Keywords: biosignal conditioning, ECG, passive and active filters

Introduction

Sensors have been playing key roles in all aspects of health care, especially Cardiovascular disease (CVD) -the disease that is the No.1 killer in the United States and the single leading disease that ended 17.3 million people’s lives worldwide in 2013.1 Unlike many other diseases, some CVDs can cause sudden death, especially in people who physically appear heathy and fit. Early diagnosis and warning, therefore, are extremely important to uncover hidden or silent heart diseases and prevent sudden death. In addition, the cost for detecting and treating cardiovascular disease is very high, thus early diagnosis and prevention post a significant financial benefits as well. Sensing and monitoring technologies for heart deceases have attracted great attention from health care, engineering, industry and information processing societies.

The sensor technology and development for CVD studies and diagnosis mainly focus on

  1. Detect heart pulse waveforms (e.g., ECG, TCPD);
  2. Measure blood properties (e.g., pressure, viscosity, contents and their percentage);
  3. Create heart or vessel images (e.g., CT, MRI, Ultrasonic); and
  4. Establish wireless sensor network.

The electrocardiogram (EKG or ECG) is a graph that records the electrical activity of the heart. Its amplitude has a range of 0.1 mV-10 mV; while its frequency falls into 0.01 Hz-250 Hz. ECG is an important tool used for support of diagnosis and treatment of various cardiac and other related diseases:
Be the first indicator of ischemia and help in proper use of thrombolysis in treating ischemia.

  1. Help in diagnosis of the cause of the chest pain.
  2. Help in diagnosis of the cause of the dyspnea.
  3. Help in diagnosis of electrolyte disturbances.
  4. Help in diagnosis of adverse drug effects.
  5. Help in diagnosis of structural changes of the heart.
  6. Identify a potentially life-threatening arrhythmia.
  7. Pinpoint the chronic effects of sustained hypertension or the acute effects of a massive pulmonary embolus. 
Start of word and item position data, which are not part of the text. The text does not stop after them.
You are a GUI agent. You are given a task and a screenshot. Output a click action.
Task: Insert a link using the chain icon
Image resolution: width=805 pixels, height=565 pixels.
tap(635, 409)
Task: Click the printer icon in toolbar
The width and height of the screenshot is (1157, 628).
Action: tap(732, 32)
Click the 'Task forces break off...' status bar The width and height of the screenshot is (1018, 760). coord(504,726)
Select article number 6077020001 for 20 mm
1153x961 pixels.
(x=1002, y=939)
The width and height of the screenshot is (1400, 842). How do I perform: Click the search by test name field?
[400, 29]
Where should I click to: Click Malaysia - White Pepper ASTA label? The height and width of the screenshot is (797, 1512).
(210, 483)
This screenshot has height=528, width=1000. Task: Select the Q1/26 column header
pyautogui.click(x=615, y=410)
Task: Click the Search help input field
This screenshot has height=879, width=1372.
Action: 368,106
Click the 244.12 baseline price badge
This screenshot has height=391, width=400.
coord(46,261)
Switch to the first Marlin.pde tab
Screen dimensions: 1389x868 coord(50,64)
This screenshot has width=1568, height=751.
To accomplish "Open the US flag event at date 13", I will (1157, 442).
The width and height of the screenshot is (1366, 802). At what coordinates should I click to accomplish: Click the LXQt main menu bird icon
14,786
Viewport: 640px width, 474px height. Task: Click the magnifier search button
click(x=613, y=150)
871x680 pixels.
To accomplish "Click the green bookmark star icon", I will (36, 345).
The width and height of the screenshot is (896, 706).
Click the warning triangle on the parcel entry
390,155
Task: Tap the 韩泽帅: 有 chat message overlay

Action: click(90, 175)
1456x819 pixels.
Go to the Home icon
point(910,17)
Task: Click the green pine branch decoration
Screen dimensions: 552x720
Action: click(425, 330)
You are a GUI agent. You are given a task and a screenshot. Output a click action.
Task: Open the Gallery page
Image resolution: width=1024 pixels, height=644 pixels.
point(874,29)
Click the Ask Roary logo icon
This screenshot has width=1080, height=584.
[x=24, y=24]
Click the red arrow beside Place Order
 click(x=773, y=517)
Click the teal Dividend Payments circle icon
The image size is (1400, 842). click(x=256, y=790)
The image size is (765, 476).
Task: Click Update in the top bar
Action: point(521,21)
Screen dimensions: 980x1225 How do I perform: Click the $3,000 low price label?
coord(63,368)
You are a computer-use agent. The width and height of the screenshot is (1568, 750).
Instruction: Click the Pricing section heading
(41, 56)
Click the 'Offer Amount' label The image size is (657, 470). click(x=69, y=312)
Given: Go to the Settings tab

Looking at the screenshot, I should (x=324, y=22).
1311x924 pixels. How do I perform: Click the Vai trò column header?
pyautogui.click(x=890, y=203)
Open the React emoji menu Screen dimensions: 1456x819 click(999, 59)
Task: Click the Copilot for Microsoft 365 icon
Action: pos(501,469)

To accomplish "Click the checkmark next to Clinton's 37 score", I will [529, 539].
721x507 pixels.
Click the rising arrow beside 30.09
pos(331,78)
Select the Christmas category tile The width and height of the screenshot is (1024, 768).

An ECG is usually obtained by means of metal electrodes placed on the surface of the body. However, the raw ECG signals directly from the electrodes are inherently weak (0.001 mV-100 mV with a typical value of 1 mV. They are easily corrupted with noise and other disturbances such as power line interference, impulse noise, electrostatic potentials, stray capacitance, and nearby electronic devices. Biosignal artifacts can also be introduced into an ECG by subject movement and muscle tension.2 All of these facts have posted a great challenge on ECG data. The biosignal conditioning (BC), therefore, has played a key role in ECG and many other biomedical instruments and biosensors. A well designed BC circuit can significantly improve measurement accuracy, reliability, and repeatability.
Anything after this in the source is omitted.